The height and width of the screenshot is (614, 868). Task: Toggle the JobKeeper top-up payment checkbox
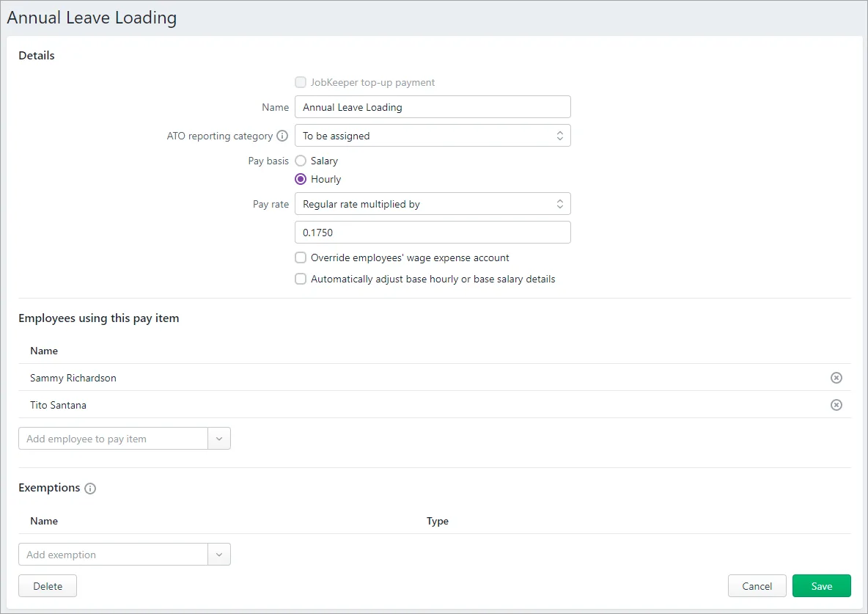pos(301,82)
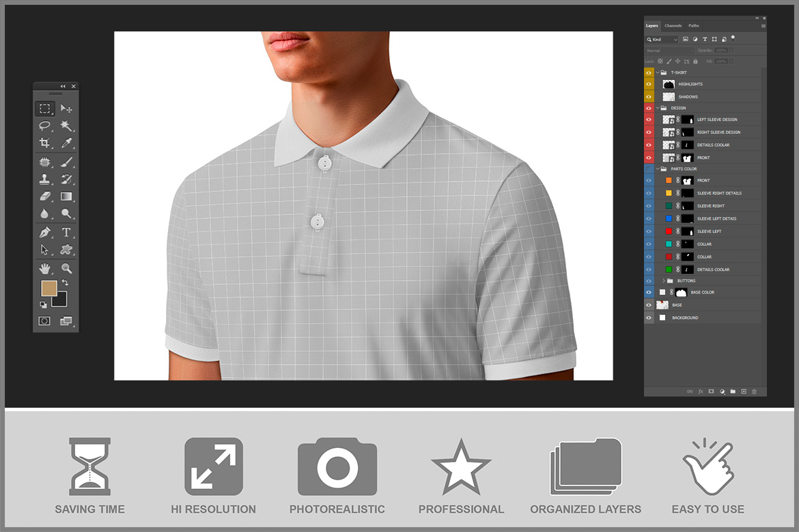Open the tan foreground color swatch
Image resolution: width=799 pixels, height=532 pixels.
(x=48, y=288)
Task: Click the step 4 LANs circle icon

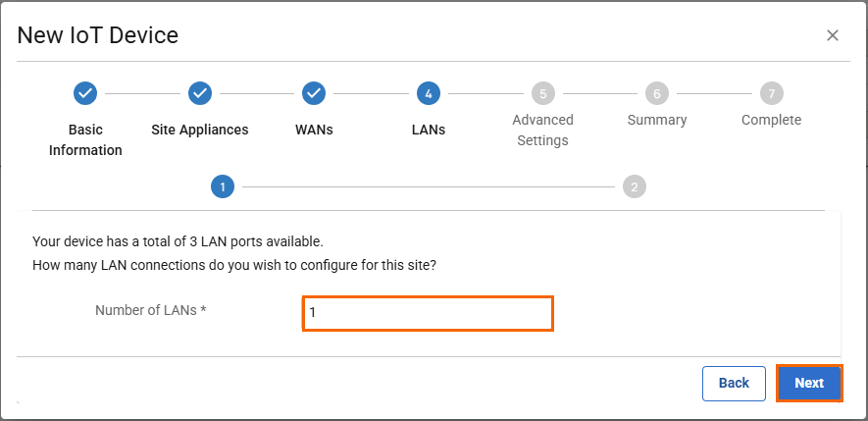Action: click(428, 93)
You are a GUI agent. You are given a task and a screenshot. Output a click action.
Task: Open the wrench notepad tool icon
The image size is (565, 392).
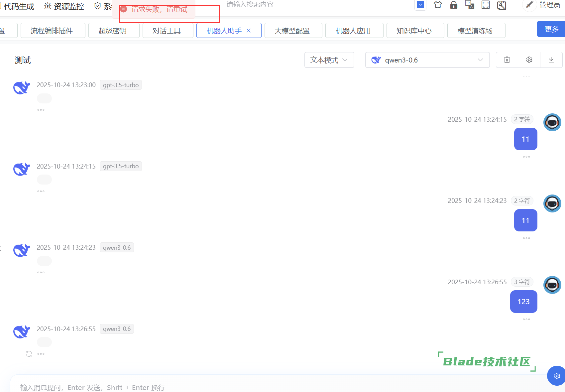coord(502,5)
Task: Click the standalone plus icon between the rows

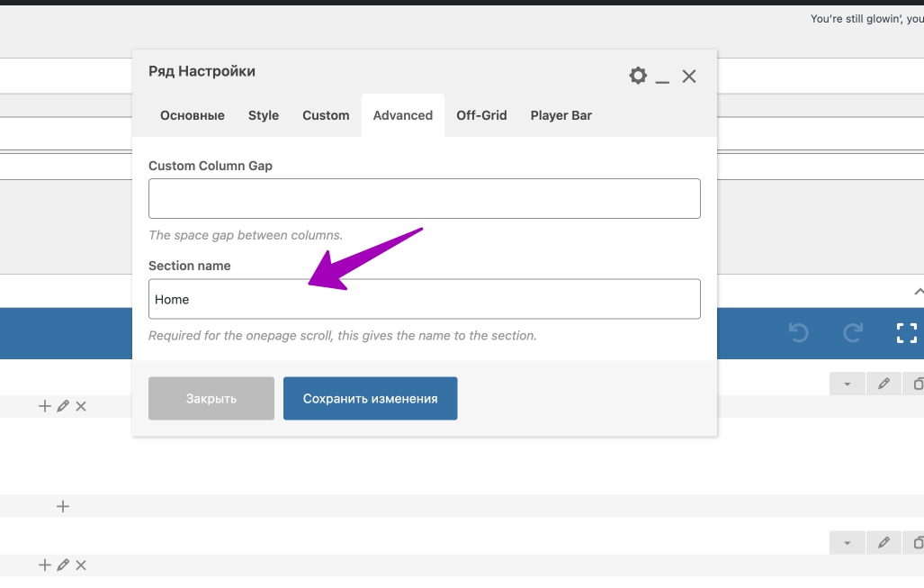Action: [x=63, y=506]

Task to carry out:
Print the data above in full and exactly as it appears, skipping the pictures.

Answer below:
The height and width of the screenshot is (614, 868). Task: Toggle the JobKeeper top-up payment checkbox
pos(301,82)
Open the tan foreground color swatch
Image resolution: width=799 pixels, height=532 pixels.
(x=48, y=288)
Task: Click the step 4 LANs circle icon

Action: click(428, 93)
You are a GUI agent. You are given a task and a screenshot. Output a click action.
Task: Open the wrench notepad tool icon
The image size is (565, 392).
coord(502,5)
Task: Click the standalone plus icon between the rows

Action: [x=63, y=506]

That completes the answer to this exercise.